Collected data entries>
⁂

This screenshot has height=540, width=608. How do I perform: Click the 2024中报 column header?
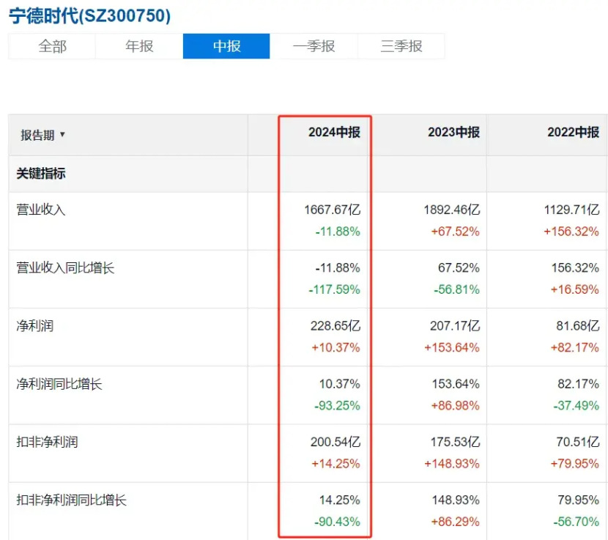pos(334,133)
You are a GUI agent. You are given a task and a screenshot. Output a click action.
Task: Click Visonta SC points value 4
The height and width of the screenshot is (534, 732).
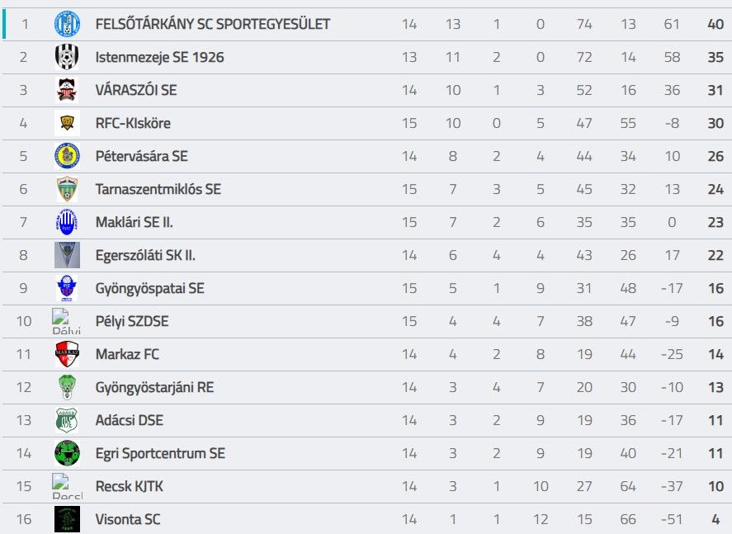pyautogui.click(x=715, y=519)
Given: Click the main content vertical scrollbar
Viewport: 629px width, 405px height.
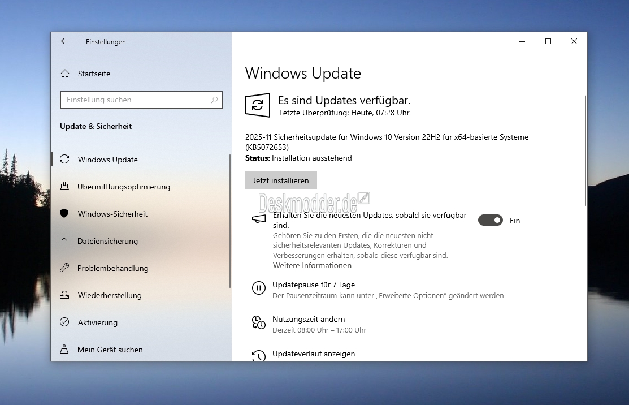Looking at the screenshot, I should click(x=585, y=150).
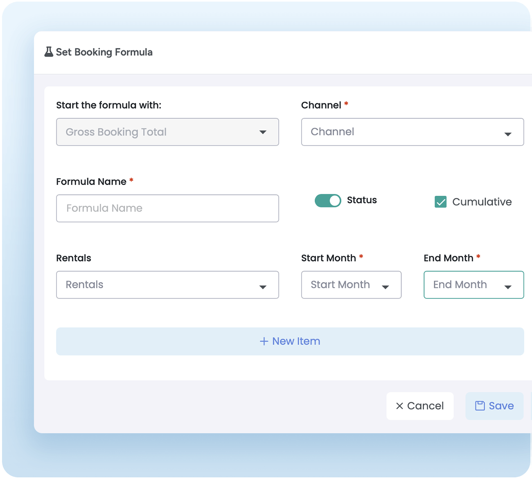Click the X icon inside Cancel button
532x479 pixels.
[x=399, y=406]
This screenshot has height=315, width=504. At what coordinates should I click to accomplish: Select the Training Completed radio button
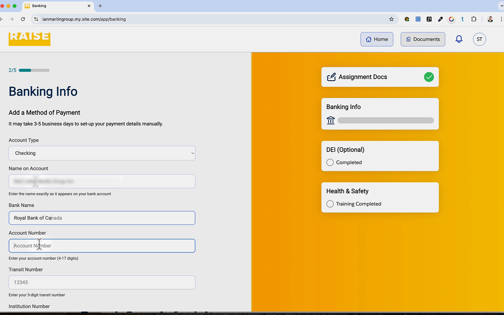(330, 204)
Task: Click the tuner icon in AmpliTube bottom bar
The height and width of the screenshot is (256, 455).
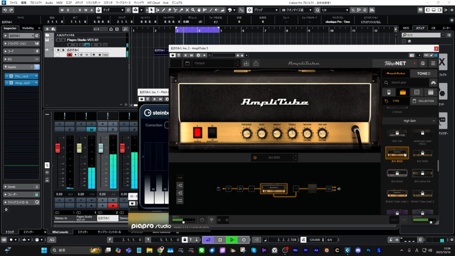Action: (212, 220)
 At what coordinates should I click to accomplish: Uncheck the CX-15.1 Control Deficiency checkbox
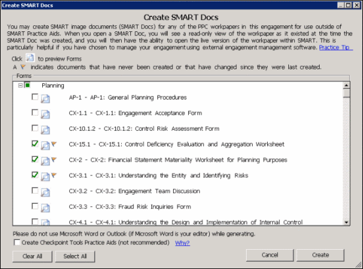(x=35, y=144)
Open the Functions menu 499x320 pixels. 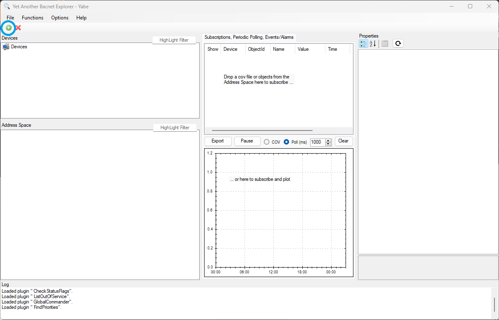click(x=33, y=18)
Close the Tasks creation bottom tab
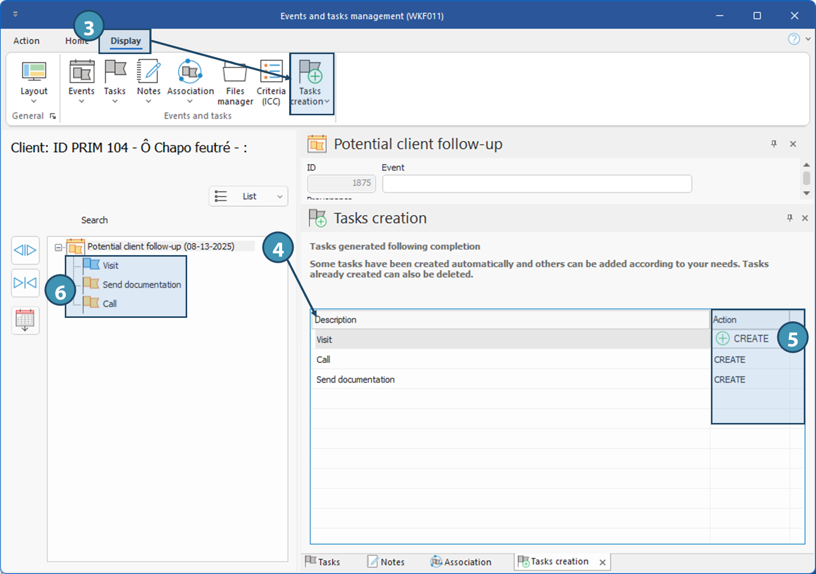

⁂

Copy every line from the records above that contains the word "bottom".

Task: Click the tuner icon in AmpliTube bottom bar
Close the Tasks creation bottom tab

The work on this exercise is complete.